> **AIM OF THE TASK**: Rewrite the lines below, replacing each occurrence of "screenshot" with "capture" and leaving everything else unchanged. Omit the pictures from your version.

> **EXTRACTED RECORDS**:
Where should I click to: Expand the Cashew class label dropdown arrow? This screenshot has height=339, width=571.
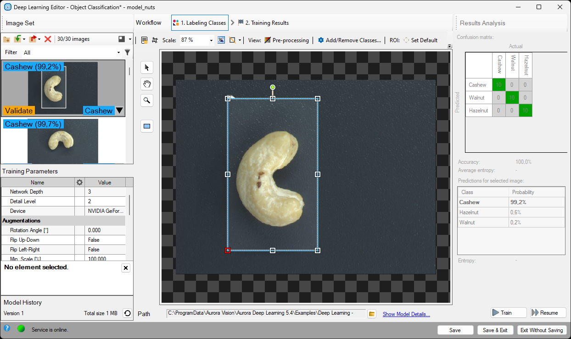click(x=120, y=111)
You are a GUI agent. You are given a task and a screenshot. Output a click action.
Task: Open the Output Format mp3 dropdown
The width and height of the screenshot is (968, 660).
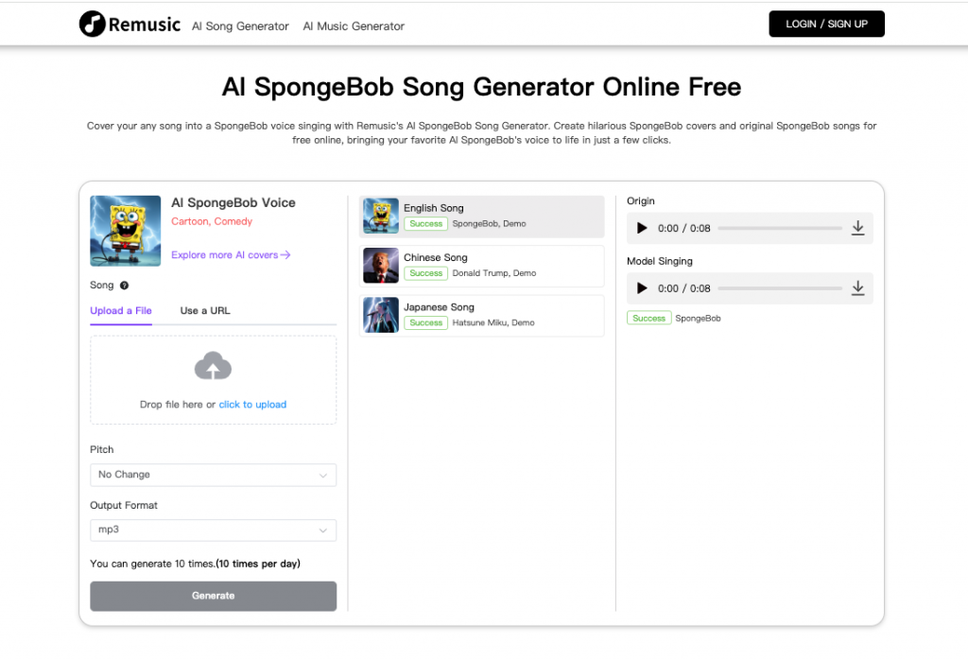pos(213,530)
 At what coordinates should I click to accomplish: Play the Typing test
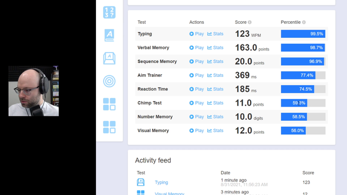(196, 34)
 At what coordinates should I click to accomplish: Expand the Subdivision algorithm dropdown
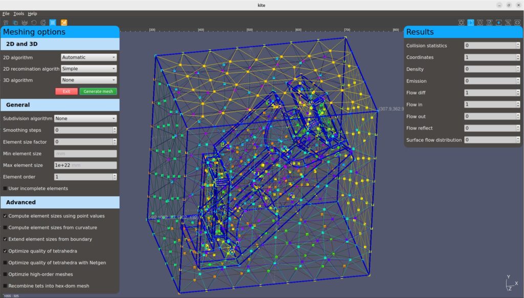coord(85,118)
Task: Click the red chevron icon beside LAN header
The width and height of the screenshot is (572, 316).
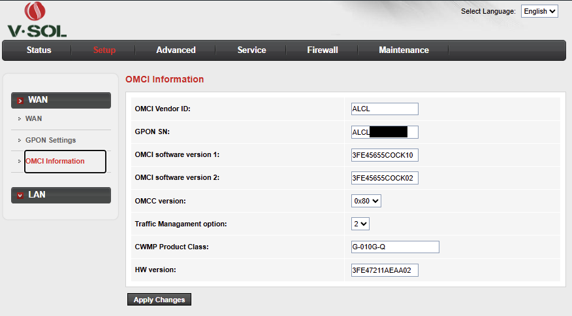Action: (x=20, y=195)
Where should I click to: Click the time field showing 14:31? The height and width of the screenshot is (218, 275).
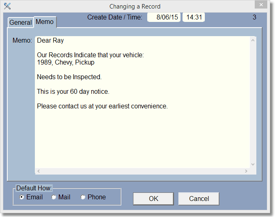tap(193, 17)
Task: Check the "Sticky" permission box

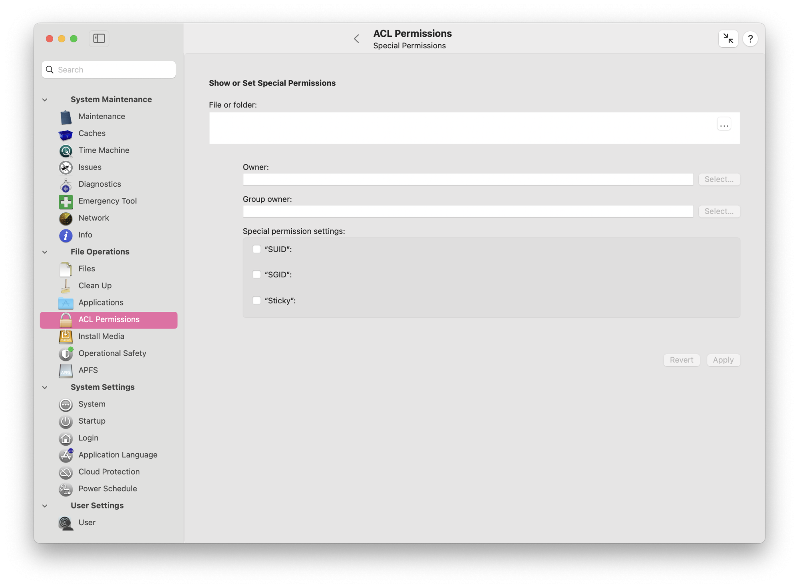Action: 256,301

> **FINISHED ANSWER**:
Where should I click to: Expand the Cashew class label dropdown arrow? This capture has height=339, width=571.
click(x=120, y=111)
You are a GUI agent. You are given a task and a capture. Output a click action.
Task: Open the Output Format mp3 dropdown
The width and height of the capture is (968, 660).
pos(213,530)
 At what coordinates should I click to accomplish: Play the Typing test
(196, 34)
 At what coordinates should I click to accomplish: Expand the Subdivision algorithm dropdown
coord(85,118)
Task: Click the red chevron icon beside LAN header
The width and height of the capture is (572, 316).
Action: (x=20, y=195)
Where should I click to: Click the time field showing 14:31? The height and width of the capture is (218, 275).
tap(193, 17)
Task: Check the "Sticky" permission box

Action: 256,301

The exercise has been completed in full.